Catching the Sun
Page 27
It was an Airbus 380 coming in from Dubai – a double-decker, four-engined, wide-bodied liner, the largest passenger aircraft in the world. And when Spike thought about it later, there was no good reason for what happened.
Weather conditions were perfect. Visibility was good. The runway was dry. But the Airbus landed heavily, and Spike heard the plane’s twenty-two wheels shriek with protest, and he saw the nose tyres burst in an explosion of rubber.
‘That plane!’ said the window cleaner.
‘Drink your tea,’ Spike told him quietly, as he hit the big red crash button connecting Air Traffic Control to the two fire stations, the police and the Star Centre. ‘Airbus 380 on north runway with burst nose-wheel tyres,’ he said.
His voice betrayed no emotion, but huge chunks of rubber were strewn across the runway and already Spike could see the orange lights of the vehicles from Airside Ops rushing to the scene.
‘I’m holding everything at the stand,’ Ian said from the other side of the tower. ‘Give me everything you’ve got, Spike.’
And that was how they did it.
Ian immediately stopped all departures from moving. Spike put his arrivals into a holding pattern and then began diverting them to the clear runway where Ian landed them. Although its front wheels were shot, the Airbus still had twenty more and Earl told the pilot to follow the greens as he guided him to an emergency stand.
Airside Ops had men and equipment on the runway in minutes, including a sweeper to clear shards of rubber that could be fatal if sucked into a jet engine at 1000 centigrade. But there was a huge slab of rubber the size of a man that they could not lift. Then, as Spike watched, one of the Airside Ops team slung it over his shoulder and carried it from the runway.
The fire rigs and the ambulances were standing by, but they were not needed. When Airside Ops had the runway clear of foreign object debris, Ian started moving his departures and Spike was ready for arrivals. The entire drama lasted for five minutes. No flights were delayed.
There was an SAS flight coming in from Stockholm that had been circling the airport. Spike could see it lazily drifting across the sky.

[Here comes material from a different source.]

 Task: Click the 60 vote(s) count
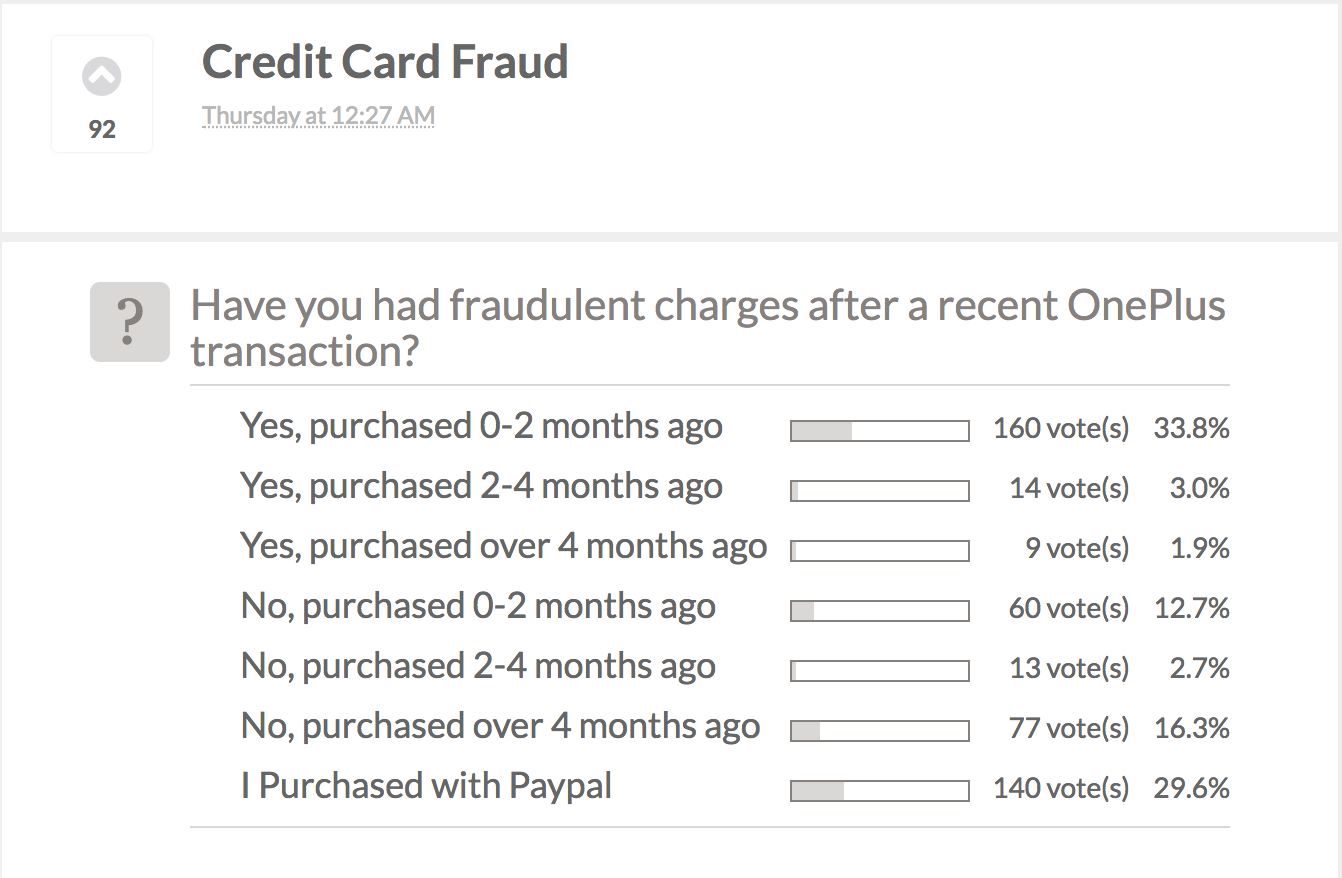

‘SK525, you are now clear to land,’ Spike said. And then – although he hated to digress from the polite efficiency of Air Traffic Control, he felt that he should add something. ‘And thank you for your patience, SK525.’
‘No problem,’ came a woman’s voice. Perfect English but with the faintest accent. ‘We’re just getting some sightseeing up here,’ she said. ‘It’s a beautiful day, isn’t it?’
Spike laughed.
‘Yes, it is, SK525,’ he said. ‘A beautiful day.’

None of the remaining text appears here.